学校教育法の一部改正、それに伴う学則改正

今年の4月から、学校教育法の一部改正によってますます学長への中央集権化が進行する訳である。
http://www.mext.go.jp/b_menu/houan/an/detail/__icsFiles/afieldfile/2014/04/25/1347347_02_1.pdf
それで、この改正に合わせて滋賀県立大学の学則がどう変更になるかというと、


このように、今まで教授会での審議事項として定められていた「教育課程の編成」「学生の厚生補導」「学生の退学、転学、留学」「学長から付議された教員人事」という語句がぜーんぶ消えた。そして、それらは「教授会の意見を聞くことが必要なものとして学長が定めるもの」の範疇にぶち込まれた。それで、こういう「学長決定」が出された。

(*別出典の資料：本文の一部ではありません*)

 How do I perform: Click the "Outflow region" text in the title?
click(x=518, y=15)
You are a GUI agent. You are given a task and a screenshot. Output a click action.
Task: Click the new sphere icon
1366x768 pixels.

つまり、これらのことは、今後は学長が「教授会の意見を聞かなくてもよい」と判断すれば、いつでも勝手にできるようになった訳だ。教育カリキュラムも、学生の厚生補導も、転学や退学の許可の認否も、無論教員人事も。今日の会議で、大学の自己評価に対しては外部委員から「(学生の教育に関しては)属人性を排除して組織的教育に取り組むことが重要」というご意見をいただいたそうなんだけれど、大学全体の運営に関してはそれと正反対に、どんどん組織的でなくなってきていますね。
まあ、国立大学の方がもっと事情は厳しそうだけれど、ウチも今後どうなるか、わかったもんじゃないですね。今後、本当に自由に教育研究に取り組みたい人は、国公立大学ではなく、ちゃんとした私立大学の教員になった方がよいのかも。